TO-DO LIST:
• A. In the paper-route memoir, which newspaper did the narrator deliver?
• B. In the paper-route memoir, rewrite the paragraph that begins "The Village was platted" in fewer words, keeping its main facts.

PASSAGE TO READ:
● ● ● ●

My official license for mayhem arrived in the seventh grade.
"You're going to play sports, play an instrument, or get a job!" On this subject, my parents marched in rare lockstep.
I found a job.
Each day, after school, Saturday and Sunday mornings, I delivered the Bellingham Herald. Fifty customers, scattered across four miles of incline, lined my pockets with a token filthy lucre, and, more importantly, liberated me from the petty dramas of my family and adolescence. I was suddenly immune from being grounded. It was brilliant.
Now, It is a solid scientific fact that a bicycle cannot survive the rigors of newspaper delivery, and, shortly, I found myself walking the five miles each day. It was the rare occasion when my mom would drive me, allowing me to ride in the VW bus with the sliding door open. My best friend, Eric, accompanied me most days, substituting for me when I went fishing with my dad or came down with the plague. He knew the route intimately and its customer's peculiarities, and he knew I had a good thing. Eric had a pellet gun, which he'd bring along sometimes, and we'd hunt squirrels, songbirds, and Nazis in the thick second-growth woods.
My paper route was absurdly plotted upon the terrain. My papers were waiting for me each day, in a plywood box, at the precise midpoint of my customers. This meant, on one hand, that I only had to carry half my papers at a time, but also that I had to backtrack both legs of the route each day. More importantly, I got to make a strategic business decision every day. From the dropoff point, I could first go up Viewcrest Drive, delivering to the nicer homes, or down into Chuckanut Village, a funky community of hippies and hardscrabble hangers-on. Each Christmas, the view homes, overlooking the water, with their tasteful woodwork, could be counted on for a tip. But, the people who lived in the Village, in shacks with add-ons, smelling of woodsmoke and clams, were friendly all year.
The Village was platted at the head of a squarish, shallow bay, protected by a mile-long stone causeway. The Great Northern railway constructed this ballast berm in the 1920's, replacing an open timber trestle, which now formed a protective breakwater. A wide gravel beach ringed the north half of the bay, with sandstone boulders and cliffs eroded into bizarre honeycombed shapes. The south side had marshy islets, through which snaked a creek at low water, full of spawning salmon in September. Between these shores, a perilous, waist-deep, fragrant and sucking mud stretched. Every day, the promise of certain adventure pulled on me, separating from responsibility like a magnetic claw, until my wristwatch nagged me back to diligence.
In addition to delivering newspapers to the homes, I was charged with collecting the subscription payments. Shrewdly, I refused to perform this task while delivering papers, preferring instead, to make several expeditions dedicated to this chore each month. I favored weekends, and, especially, nights after dinner, for such skulking around.
On a cloudy Sunday afternoon, on the cusp of spring, a collection expedition found me walking the railroad tracks, on the causeway that hemmed in the bay. I had taken a circuitous path to arrive there, having no intention, none at all, of actually collecting subscriptions from any of my customers.

● ● ● ●

DATASET CONTENT:
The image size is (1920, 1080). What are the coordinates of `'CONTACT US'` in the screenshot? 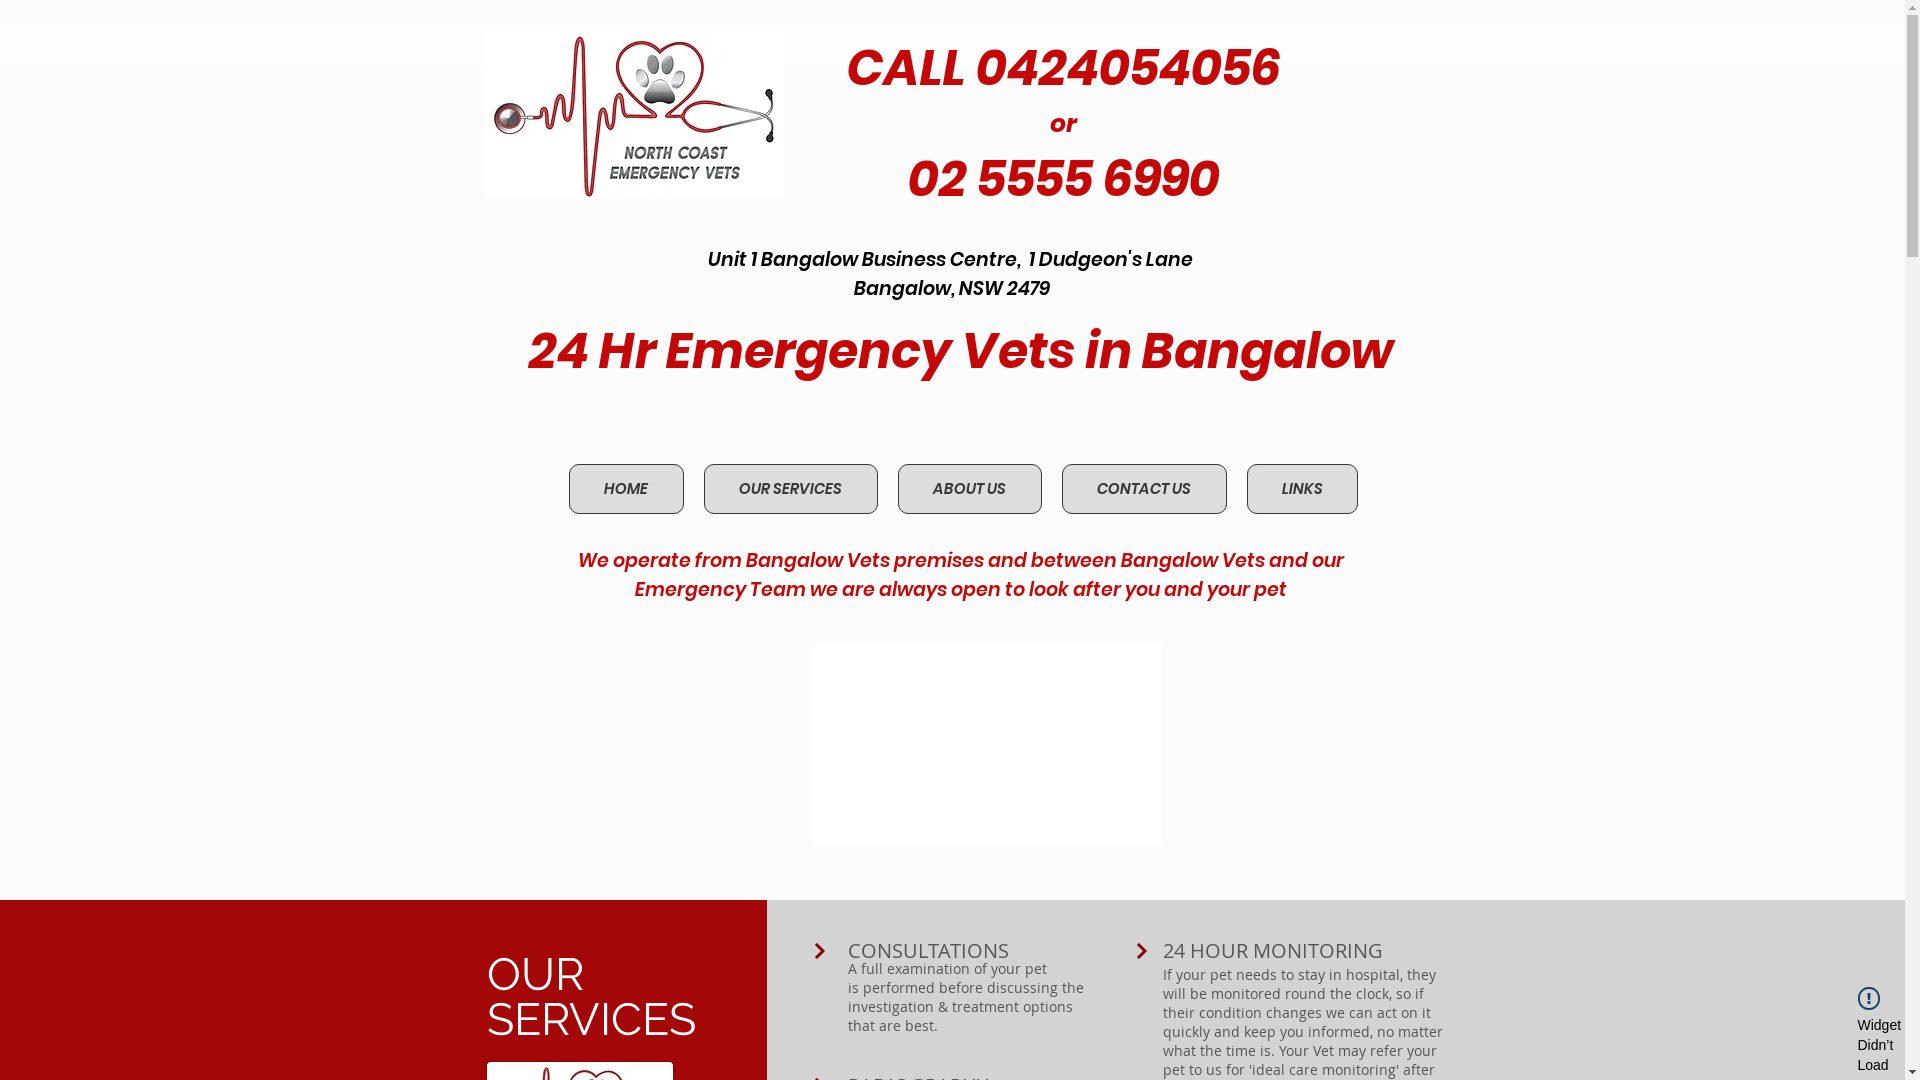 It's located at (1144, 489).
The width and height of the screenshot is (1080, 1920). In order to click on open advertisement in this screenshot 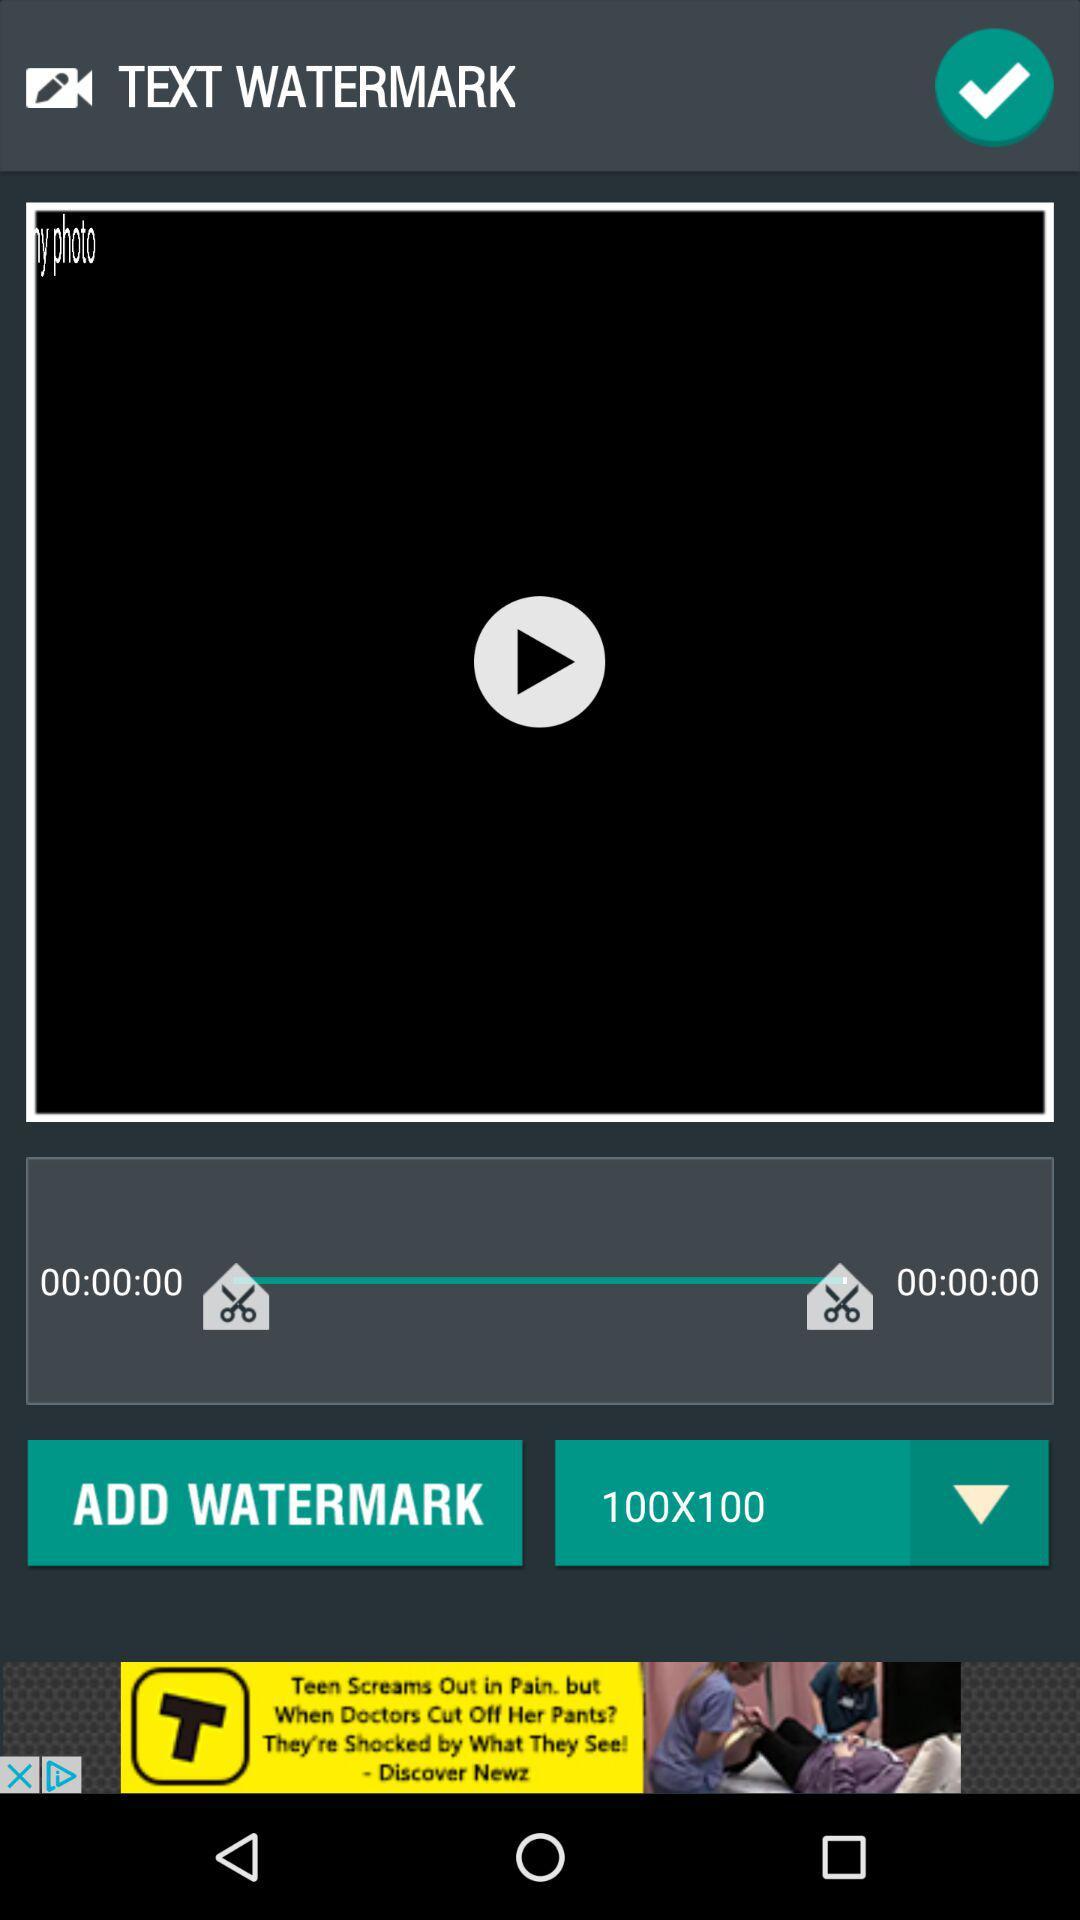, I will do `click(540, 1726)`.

● ● ● ●

OUTPUTS:
• A. The Bellingham Herald.

• B. The Village stood at the head of a squarish, shallow bay, sheltered by a mile-long stone causeway that the Great Northern railway built in the 1920s to replace an open timber trestle. The north half of the bay had a wide gravel beach with sandstone boulders and honeycombed cliffs. The south side had marshy islets and a creek that filled with spawning salmon in September. Between the shores lay a waist-deep, sucking mud. The promise of adventure there pulled at the narrator every day until the wristwatch called the narrator back to work.